Recent Articles



































Linked list



         


In computer science, a linked list is one of the simplest data structures used in computer programming. It consists of a sequence of nodes, each containing arbitrary data fields and one or two references ("links") pointing to the next and/or previous nodes. Linked lists permit insertion and removal of nodes at any point in the list in constant time, but do not allow random access.

[Top]

Variants

[Top]

Singly-linked list

The simplest kind of linked list is a singly linked list, which has one link per node. This link points to the next node in the list, or to a null value or empty list if it is the last node.


A singly linked list containing three integer values

To specify a singly-linked list (e.g. when handling it over to a procedure) it suffices to specify the address of its first element.

[Top]

Doubly-linked list

A more sophisticated kind of linked list is a doubly linked list. Each node has two links, one to the previous node and one to the next.


An example of a doubly linked list.

In some very low level languages, Xor-linking offers a way to implement doubly-linked lists using a single word for both links, although the use of this technique is usually discouraged.

[Top]

Circular list

In a circularly linked list, the first and last nodes are linked together. This can be done for both singly and doubly linked lists. To traverse a circular linked list, you begin at any node and follow the list in either direction until you return to the original node.

Entries excerpted from a collection:
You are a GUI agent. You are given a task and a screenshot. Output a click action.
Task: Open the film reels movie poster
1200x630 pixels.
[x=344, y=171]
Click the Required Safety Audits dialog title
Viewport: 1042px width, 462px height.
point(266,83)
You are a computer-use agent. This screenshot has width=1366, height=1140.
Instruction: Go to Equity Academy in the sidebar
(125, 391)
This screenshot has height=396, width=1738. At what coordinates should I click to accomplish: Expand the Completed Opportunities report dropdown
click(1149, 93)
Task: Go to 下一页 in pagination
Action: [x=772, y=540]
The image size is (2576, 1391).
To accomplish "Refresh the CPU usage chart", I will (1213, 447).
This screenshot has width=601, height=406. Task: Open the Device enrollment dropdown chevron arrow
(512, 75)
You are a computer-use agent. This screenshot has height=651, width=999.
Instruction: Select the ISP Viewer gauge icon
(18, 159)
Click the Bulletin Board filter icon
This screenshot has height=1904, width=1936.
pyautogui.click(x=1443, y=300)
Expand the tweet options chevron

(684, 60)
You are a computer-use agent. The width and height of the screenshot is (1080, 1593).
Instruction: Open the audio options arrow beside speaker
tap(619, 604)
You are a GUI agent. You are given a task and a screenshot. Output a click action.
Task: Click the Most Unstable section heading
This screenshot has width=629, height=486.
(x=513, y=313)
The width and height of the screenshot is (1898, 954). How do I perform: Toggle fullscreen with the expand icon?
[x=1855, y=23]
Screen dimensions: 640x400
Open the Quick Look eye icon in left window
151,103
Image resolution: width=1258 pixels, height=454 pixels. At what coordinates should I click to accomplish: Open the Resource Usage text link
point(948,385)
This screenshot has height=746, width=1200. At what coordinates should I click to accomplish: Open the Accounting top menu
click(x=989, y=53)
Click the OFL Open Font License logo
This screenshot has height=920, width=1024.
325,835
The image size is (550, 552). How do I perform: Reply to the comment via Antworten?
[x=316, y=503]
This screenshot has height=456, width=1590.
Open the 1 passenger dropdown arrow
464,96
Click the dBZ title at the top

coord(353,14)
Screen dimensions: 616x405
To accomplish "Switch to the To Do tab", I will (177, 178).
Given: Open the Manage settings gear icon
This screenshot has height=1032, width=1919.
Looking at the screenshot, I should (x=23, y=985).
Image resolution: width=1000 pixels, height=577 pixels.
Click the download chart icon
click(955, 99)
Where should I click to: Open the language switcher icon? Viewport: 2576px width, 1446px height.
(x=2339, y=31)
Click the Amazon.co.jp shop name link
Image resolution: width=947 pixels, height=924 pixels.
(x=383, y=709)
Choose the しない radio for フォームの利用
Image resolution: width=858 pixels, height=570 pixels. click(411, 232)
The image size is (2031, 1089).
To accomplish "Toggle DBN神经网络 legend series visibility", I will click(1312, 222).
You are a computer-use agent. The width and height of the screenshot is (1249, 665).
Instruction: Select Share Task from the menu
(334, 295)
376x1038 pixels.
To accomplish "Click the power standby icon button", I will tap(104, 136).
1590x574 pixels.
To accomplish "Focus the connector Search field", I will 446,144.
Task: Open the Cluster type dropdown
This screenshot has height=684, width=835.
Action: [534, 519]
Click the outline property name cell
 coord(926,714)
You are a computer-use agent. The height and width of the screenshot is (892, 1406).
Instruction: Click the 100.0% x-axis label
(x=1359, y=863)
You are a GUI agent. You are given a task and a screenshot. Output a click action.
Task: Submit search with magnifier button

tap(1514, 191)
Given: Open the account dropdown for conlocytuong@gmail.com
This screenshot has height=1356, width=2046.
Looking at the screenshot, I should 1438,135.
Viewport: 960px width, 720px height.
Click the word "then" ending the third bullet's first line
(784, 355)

**Tasks to perform**
1) Answer these questions from the linked list article:
(a) How many links does each node in a singly linked list have?
(b) What is enough to specify a singly-linked list?
(c) Which nodes are linked together in a circularly linked list?
2) Please carry the linked list article forward from its final sentence.

**Per-task answers**
1)
(a) One link per node.
(b) The address of its first element.
(c) The first and last nodes.

2)
Singly linked lists are often handled by giving the address of the last element — because that element also provides quick access to the first one, whereas the converse is not true.

[Top]

Sentinel nodes

Linked lists sometimes have a special dummy or sentinel node at the beginning and/or at the end of the list, which is not used to store data. Its purpose is to simplify or speed up some operations, by ensuring that every data node always has a previous and/or next node, and that every list (even one that contains no data elements) always has a "first" and "last" node.

[Top]

Applications of linked lists

Linked lists are used as a building block for many other data structures, such as stacks, queues and their variations.

The "data" field of a node can be another linked list. By this device, one can construct many linked data structures with lists; this practice originated in the Lisp programming language, where linked lists are a primary (though by no means the only) data structure, and is now a common feature of the functional programming style.

Sometimes, linked lists are used to implement associative arrays, and are in this context called association lists. There is very little good to be said about this use of linked lists; they are easily outperformed by other data structures such as self-balancing binary search trees even on small data sets (see the discussion in associative array). However, sometimes a linked list is dynamically created out of a subset of nodes in such a tree, and used to more efficiently traverse that set.

[Top]

Tradeoffs

As for most choices in computer programming and design, no method is well suited to all circumstances. A linked list data structure might work well in one case, and cause problems in another. This is a list of some of the common tradeoffs involving linked list structures. In general, if you have a dynamic collection, where elements are frequently being added and deleted, and the location of new elements added to the list is significant, then benefits of a linked list increase.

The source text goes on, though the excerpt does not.